> Petunjuk A:
Sebutkan semua nama orang yang muncul dalam kutipan tentang Kampung Kumu di bawah ini.

> Kutipan dokumen:
== == ==

Lepas dari kubangan, Iful injak gas lagi membuat embusan angin dari kebun di kanan-kiri jalan langsung mengeringkan keringat cemas kami untuk turun dan mendorong mobil. Saat itu kami merasa beruntung; hari tidak hujan.

Kampung Kumu mulai dibangun selepas Lebaran tahun lalu dan berhenti begitu saja sejak Februari. Hanya ada 40 unit rumah berdinding kayu beratap seng di sini. Sebanyak 20 unit di setiap sisi jalannya yang belum sempat dibalut aspal.

Bayangkan sebuah pengembang perumahan di pinggiran Jakarta yang tidak bertanggung jawab, seperti itulah rupa kampung ini: sebagian rumah bukan dihuni manusia, tapi ilalang karena memang tidak beratap.

"Hanya 17 rumah yang ditempati," kata Sahril. Pria 30-an tahun ini bukanlah orang yang kami tuju. Sahril adalah penduduk kampung sebelah yang menempati satu rumah peruntukan itu untuk berjualan. Dia berpikir bisa menciptakan pelanggan baru di kampung baru itu.

"Tapi saya tidak lama lagi akan pulang," ujar Sahril. Rupanya masyarakat Tobelo Dalam belum bisa meninggalkan kebiasaannya untuk berburu ketimbang bertani dan menetap. "Orang di sini satu-dua hari tinggal di rumah, lalu pergi ke hutan lagi," katanya. Walhasil, warungnya sepi terus.

Itu sedikit kisah tentang Sahril. Orang yang ingin kami temui hari itu sebenarnya adalah Kahoho, kepala suku setempat. Sayang, tanya punya tanya, Kahoho ternyata sedang berburu sejak dua hari sebelumnya. Pesan bukannya belum disampaikan tentang keinginan kami untuk bertemu, melainkan rupanya Pak Tua sudah tak tertarik lagi dengan kedatangan “orang luar”. Berkantong-kantong barang upeti macam tembakau dan permen yang sudah kami siapkan pun tak lagi mampu mencuri hatinya.

== == ==

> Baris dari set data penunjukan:
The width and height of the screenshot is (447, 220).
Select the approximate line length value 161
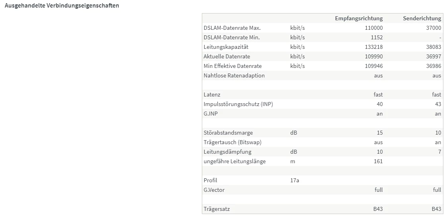tap(378, 161)
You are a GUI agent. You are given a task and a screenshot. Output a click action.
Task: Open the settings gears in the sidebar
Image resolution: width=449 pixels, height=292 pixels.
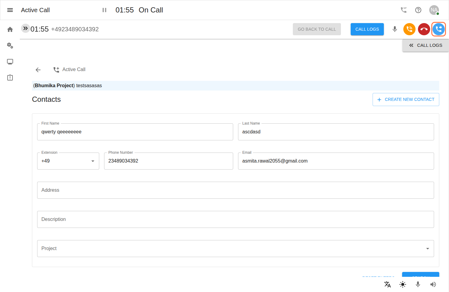(10, 46)
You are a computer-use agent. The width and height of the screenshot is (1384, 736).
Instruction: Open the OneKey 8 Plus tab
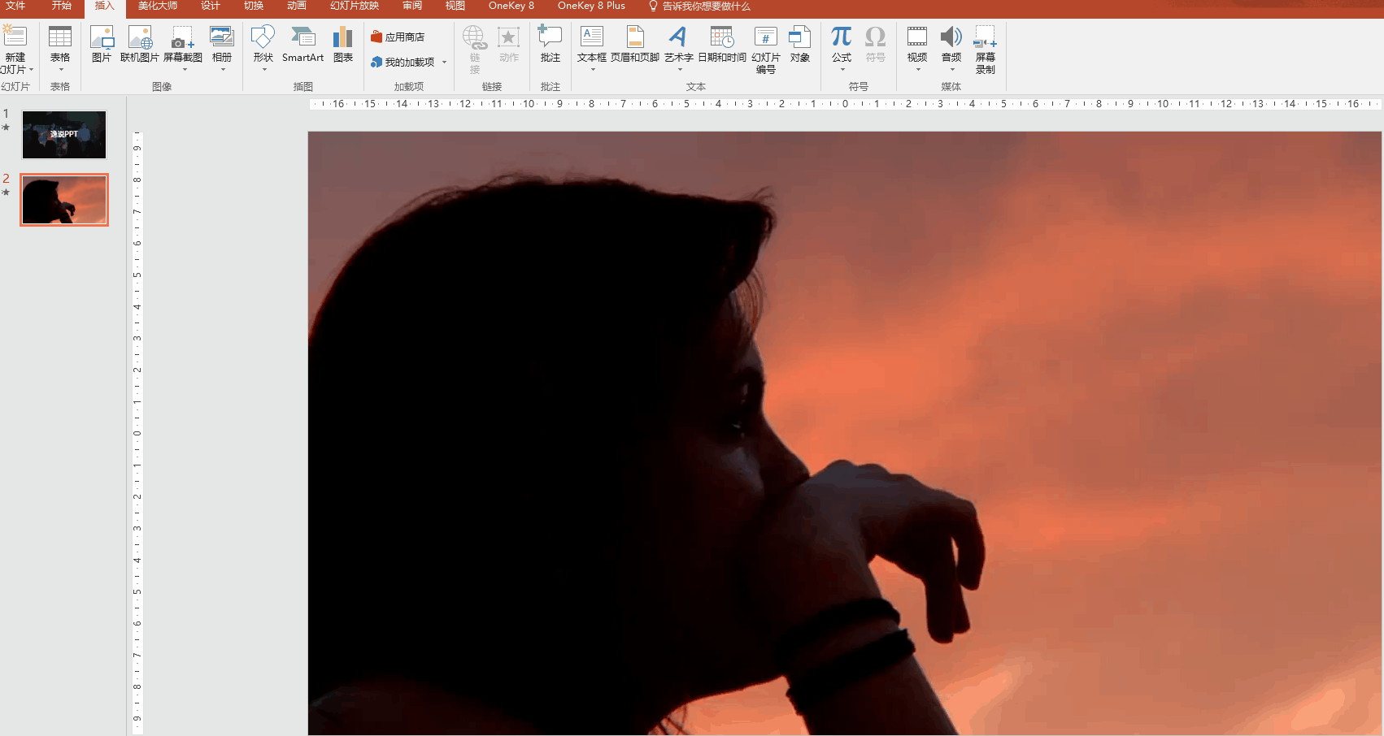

== == ==

> Petunjuk B:
Susun baris-baris dari set data penunjukan di atas menjadi daftar bernomor tanpa baris kosong. Gambarnya tidak perlu disertakan.

> Jawaban benar A:
Iful, Sahril, Kahoho

> Jawaban benar B:
1. The width and height of the screenshot is (447, 220).
2. Select the approximate line length value 161
3. tap(378, 161)
4. You are a GUI agent. You are given a task and a screenshot. Output a click action.
5. Task: Open the settings gears in the sidebar
6. Image resolution: width=449 pixels, height=292 pixels.
7. (10, 46)
8. You are a computer-use agent. The width and height of the screenshot is (1384, 736).
9. Instruction: Open the OneKey 8 Plus tab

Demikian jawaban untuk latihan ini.